Characteristics | n (%) |
---|---|
Gender | |
Female | 236(49.4) |
Male | 242(50.6) |
Age | |
6 | 79(16.5) |
7 | 65(13.6) |
8 | 72(15.1) |
9 | 61(12.8) |
10 | 65(13.6) |
11 | 69(14.4) |
12 | 67(14.0) |
A total of 41(8.58%) children were found to be at risk of sleep-disordered breathing with a score less than or equal to eight, based on (PSQ) Pediatric Sleep Questionnaire, and 156 (32.6%) children showed symptoms of orofacial dysfunction based on Nordic Orofacial Test–Screening (NOT-S). Among them, the number of children with at least one domain affected was 44, followed by breathing and nose breathing and nose breathing under which 28 children were affected, followed by sensory function and drooling under which 27 children were affected, and the least affected domain was facial expression under which one child was affected.
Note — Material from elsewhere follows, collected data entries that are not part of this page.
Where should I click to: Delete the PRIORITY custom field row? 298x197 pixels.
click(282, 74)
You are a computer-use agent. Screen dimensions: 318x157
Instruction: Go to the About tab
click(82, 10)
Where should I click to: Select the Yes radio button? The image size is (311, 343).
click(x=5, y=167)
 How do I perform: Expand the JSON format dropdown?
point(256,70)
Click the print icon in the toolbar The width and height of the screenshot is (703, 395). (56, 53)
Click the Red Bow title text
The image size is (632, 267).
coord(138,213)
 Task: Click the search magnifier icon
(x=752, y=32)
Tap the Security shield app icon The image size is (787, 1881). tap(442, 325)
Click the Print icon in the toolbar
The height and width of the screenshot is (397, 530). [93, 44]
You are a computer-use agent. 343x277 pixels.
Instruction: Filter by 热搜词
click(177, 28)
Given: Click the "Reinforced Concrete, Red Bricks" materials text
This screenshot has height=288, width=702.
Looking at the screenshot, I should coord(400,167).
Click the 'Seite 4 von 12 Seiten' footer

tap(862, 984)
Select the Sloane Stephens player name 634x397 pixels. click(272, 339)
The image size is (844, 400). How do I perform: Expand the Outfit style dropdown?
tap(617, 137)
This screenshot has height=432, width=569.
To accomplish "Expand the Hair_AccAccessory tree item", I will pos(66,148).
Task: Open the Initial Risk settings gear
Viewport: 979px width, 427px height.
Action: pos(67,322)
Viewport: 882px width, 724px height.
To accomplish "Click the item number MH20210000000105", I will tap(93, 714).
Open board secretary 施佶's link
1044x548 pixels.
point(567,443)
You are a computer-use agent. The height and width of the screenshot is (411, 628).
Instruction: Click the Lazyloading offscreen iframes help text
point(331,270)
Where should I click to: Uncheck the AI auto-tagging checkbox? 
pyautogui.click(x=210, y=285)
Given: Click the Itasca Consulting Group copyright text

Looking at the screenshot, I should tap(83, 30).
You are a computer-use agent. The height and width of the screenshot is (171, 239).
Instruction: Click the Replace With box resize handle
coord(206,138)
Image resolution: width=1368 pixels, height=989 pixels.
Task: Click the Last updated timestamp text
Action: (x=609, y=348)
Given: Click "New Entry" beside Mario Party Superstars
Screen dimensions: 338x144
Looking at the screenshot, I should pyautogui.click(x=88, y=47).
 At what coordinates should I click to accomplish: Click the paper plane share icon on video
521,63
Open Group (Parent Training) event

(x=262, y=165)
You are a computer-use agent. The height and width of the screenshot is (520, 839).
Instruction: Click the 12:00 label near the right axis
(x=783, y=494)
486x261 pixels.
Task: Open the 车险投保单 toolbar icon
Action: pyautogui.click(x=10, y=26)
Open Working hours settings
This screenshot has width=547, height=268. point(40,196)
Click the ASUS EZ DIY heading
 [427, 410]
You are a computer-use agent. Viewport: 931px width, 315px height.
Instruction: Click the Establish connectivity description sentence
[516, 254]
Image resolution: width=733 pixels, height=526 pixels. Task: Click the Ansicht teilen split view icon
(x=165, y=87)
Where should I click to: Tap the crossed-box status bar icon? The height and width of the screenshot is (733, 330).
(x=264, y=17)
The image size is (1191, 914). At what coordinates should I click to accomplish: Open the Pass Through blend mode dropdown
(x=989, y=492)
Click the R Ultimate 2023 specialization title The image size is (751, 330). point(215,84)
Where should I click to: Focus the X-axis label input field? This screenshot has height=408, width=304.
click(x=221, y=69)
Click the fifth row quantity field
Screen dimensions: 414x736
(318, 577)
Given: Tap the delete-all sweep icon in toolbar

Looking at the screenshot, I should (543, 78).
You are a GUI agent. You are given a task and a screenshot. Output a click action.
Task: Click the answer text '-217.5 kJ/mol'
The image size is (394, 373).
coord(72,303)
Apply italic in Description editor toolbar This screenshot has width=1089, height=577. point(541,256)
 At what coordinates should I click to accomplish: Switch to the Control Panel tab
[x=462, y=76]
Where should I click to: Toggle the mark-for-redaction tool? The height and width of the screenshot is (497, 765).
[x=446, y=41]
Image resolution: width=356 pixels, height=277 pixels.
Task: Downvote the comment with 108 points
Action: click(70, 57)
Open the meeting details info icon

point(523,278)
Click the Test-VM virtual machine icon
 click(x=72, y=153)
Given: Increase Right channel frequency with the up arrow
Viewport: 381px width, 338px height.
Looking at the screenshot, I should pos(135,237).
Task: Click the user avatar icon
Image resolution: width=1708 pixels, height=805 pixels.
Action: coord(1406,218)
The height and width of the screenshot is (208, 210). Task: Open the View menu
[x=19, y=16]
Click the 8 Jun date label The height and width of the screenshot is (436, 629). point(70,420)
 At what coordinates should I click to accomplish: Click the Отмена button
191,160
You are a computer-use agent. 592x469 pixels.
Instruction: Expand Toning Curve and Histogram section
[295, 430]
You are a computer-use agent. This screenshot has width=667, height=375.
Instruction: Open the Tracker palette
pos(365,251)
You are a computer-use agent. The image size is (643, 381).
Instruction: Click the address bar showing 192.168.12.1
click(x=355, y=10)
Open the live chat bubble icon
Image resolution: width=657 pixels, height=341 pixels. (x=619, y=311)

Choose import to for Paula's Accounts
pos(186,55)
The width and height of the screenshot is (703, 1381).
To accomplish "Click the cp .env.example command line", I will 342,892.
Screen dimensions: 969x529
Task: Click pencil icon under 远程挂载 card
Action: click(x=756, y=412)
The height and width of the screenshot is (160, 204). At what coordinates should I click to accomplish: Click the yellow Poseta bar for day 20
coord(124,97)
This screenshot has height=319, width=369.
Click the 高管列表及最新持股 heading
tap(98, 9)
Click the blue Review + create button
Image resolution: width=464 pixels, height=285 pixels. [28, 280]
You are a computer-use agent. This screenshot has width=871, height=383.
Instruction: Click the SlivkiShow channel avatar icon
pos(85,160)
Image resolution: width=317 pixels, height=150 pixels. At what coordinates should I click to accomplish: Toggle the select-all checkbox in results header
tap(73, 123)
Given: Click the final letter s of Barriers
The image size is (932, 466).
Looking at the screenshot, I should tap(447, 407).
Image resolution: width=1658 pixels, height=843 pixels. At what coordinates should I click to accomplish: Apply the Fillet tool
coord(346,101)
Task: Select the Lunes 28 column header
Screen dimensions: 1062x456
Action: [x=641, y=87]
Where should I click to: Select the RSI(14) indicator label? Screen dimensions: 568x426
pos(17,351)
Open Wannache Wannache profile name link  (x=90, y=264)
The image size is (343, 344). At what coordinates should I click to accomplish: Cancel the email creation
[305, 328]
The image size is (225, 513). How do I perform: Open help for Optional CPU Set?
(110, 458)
Chi-square cross-tabulation test on PSQ score and NOT-S scores with the gender revealed that there was a significant difference between PSQ score and gender (χ2 = 21.699: p = 0.027). NOT-S and gender did not show significant difference (χ2 = 0.545: p = 0.969) (Table 2). There is a negative indirect relationship between age and PSQ (r = −0.136: p = 0.003) and between age and NOT-S (r = −0.133: p = 0.004). There was a positive direct correlation of sleep-disordered breathing based on (PSQ) with orofacial dysfunction based on Nordic Orofacial Test–Screening (r = 0.47: p = 0.001) (Table 3).
Table 2.
Score | Gender |
Chi Square value | p-value | ||
---|---|---|---|---|---|
Male | Female | ||||
PSQS | 0 | 47 | 45 | 21.699 | 0.027* |
1 | 17 | 36 | |||
2 | 44 | 28 | |||
3 | 31 | 32 | |||
4 | 19 | 25 | |||
5 | 29 | 18 | |||
6 | 24 | 20 | |||
7 | 8 | 14 | |||
8 | 5 | 10 | |||
9 | 6 | 8 | |||
10 | 3 | 6 | |||
11 | 3 | 0 | |||
NOTS | 0 | 160 | 162 | 0.545 | 0.969 |
1 | 43 | 42 | |||
2 | 20 | 21 | |||
3 | 12 | 16 | |||
4 | 1 | 1 |
*Denotes statistically significant at p < 0.05.
Table 3.
variables | r-value | p-value |
---|---|---|
Sleep disordered breathing and orofacial dysfunction | 0.47a | 0.001* |
Age and orofacial dysfunction | −0.133b | 0.004* |
Age and sleep disordered breathing | −0.136c | 0.003* |
*Denotes statistically significant at p < 0.05.
Spearman's correlation test (rs = 0.47).
Spearman's correlation test (rs = −0.136).
Spearman's correlation test (rs = −0.133).
6. Discussion
The present study used a valid and reliable PSQS with a 0.88 and 0.86 validity and reliability to evaluate sleep-disordered breathing symptoms and NOT-S to evaluate orofacial dysfunction among 478 children aged 6–12 years in Belagavi city.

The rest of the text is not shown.